A group of 26 folks working in the progressive movement came together in November 1992 to form the National Organizers Alliance (NOA). Ranging across race, generation, sexual orientation, geography and organizing focus, they launched a membership association to foster the survival, encourage the vocation and bolster the effectiveness of those who work for social, economic and environmental justice.

They quickly realized that sometimes the struggle for justice and dignity begins at home, in our own organizations and workplaces. While NOA was under construction, James Forman, a well-known veteran of the civil rights movement, found himself battling cancer. Having spent his entire life working for justice, he was struggling to cope with a life-threatening illness without the economic and emotional benefits of medical insurance or retirement savings.

Forman’s friends launched a nationwide fundraiser to help defray his medical costs and living expenses. Without a second thought, NOA’s founders dutifully pulled out their checkbooks, filled out checks and sent them off.
But sending money was clearly not enough. The point was obvious: We had to take care of our own—no one else was going to do it.

“We were stunned, and outraged, that someone of Jim’s stature and dedication had no safety net, even after a lifetime of service to our community,” explains NOA executive director Kim Fellner. “We wanted to make sure that coming generations of activists would not be in the same boat, but have viable benefits enabling them to make a long-haul commitment to work in this nonprofit sector. What we needed was not charity, but systemic change.”

And that’s exactly what NOA set out to do.

First, the NOA Benefits Committee conducted a survey to see what was most needed by their co-workers in the field. The results were clear. While 75 percent of all the respondents had some form of medical insurance—albeit too expensive and often inadequate—only 25 percent had any kind of pension and most of those with coverage worked for unions.

The committee also quickly realized the importance of designing a program that encouraged a diverse population to work in the sector. Traditionally, many of the people doing this work already had a de facto safety net: they were white, young, male, middle and upper class college graduates who could afford to do the work until something else came along. However, a large percentage of NOA’s membership was female, of color and worked in poor communities—people historically less likely to have pension coverage or other benefits. NOA pledged to do better.

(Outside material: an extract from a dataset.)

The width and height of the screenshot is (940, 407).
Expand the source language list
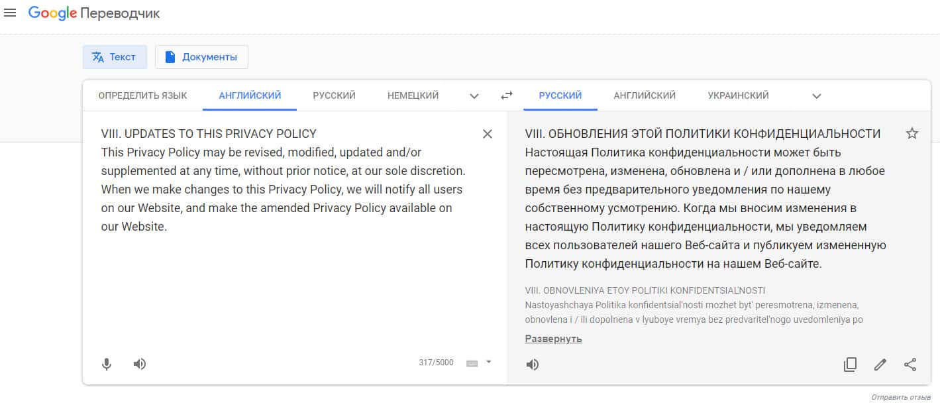474,96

NOA began the daunting task of designing and implementing a retirement pension plan to meet the needs of its very diverse, very mobile, membership—a group of highly dedicated and poorly paid practitioners.

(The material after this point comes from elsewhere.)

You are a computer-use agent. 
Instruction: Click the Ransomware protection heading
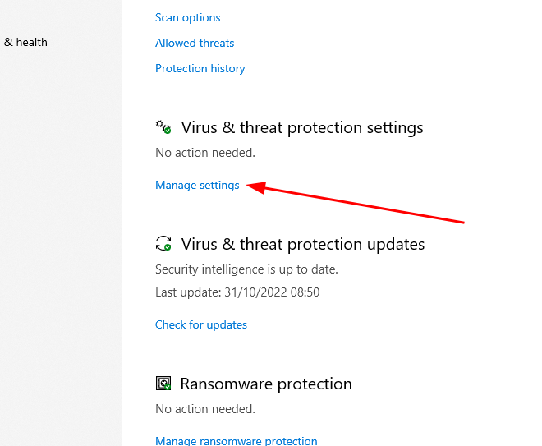(266, 384)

NOA, itself a dedicated but struggling new organization, clearly needed help if it was to take on such a task. The committee quickly identified a small cadre of progressive foundations, including Jessie Smith Noyes, New World, Surdna, the John D. and Catherine T. MacArthur Foundation, the Alfred List Foundation, the Wieboldt Foundation and the Unitarian Universalist Veatch Fund, that all helped underwrite the initial planning work. NOA continues to raise roughly $110,000 every year from progressive foundations to underwrite Plan administration.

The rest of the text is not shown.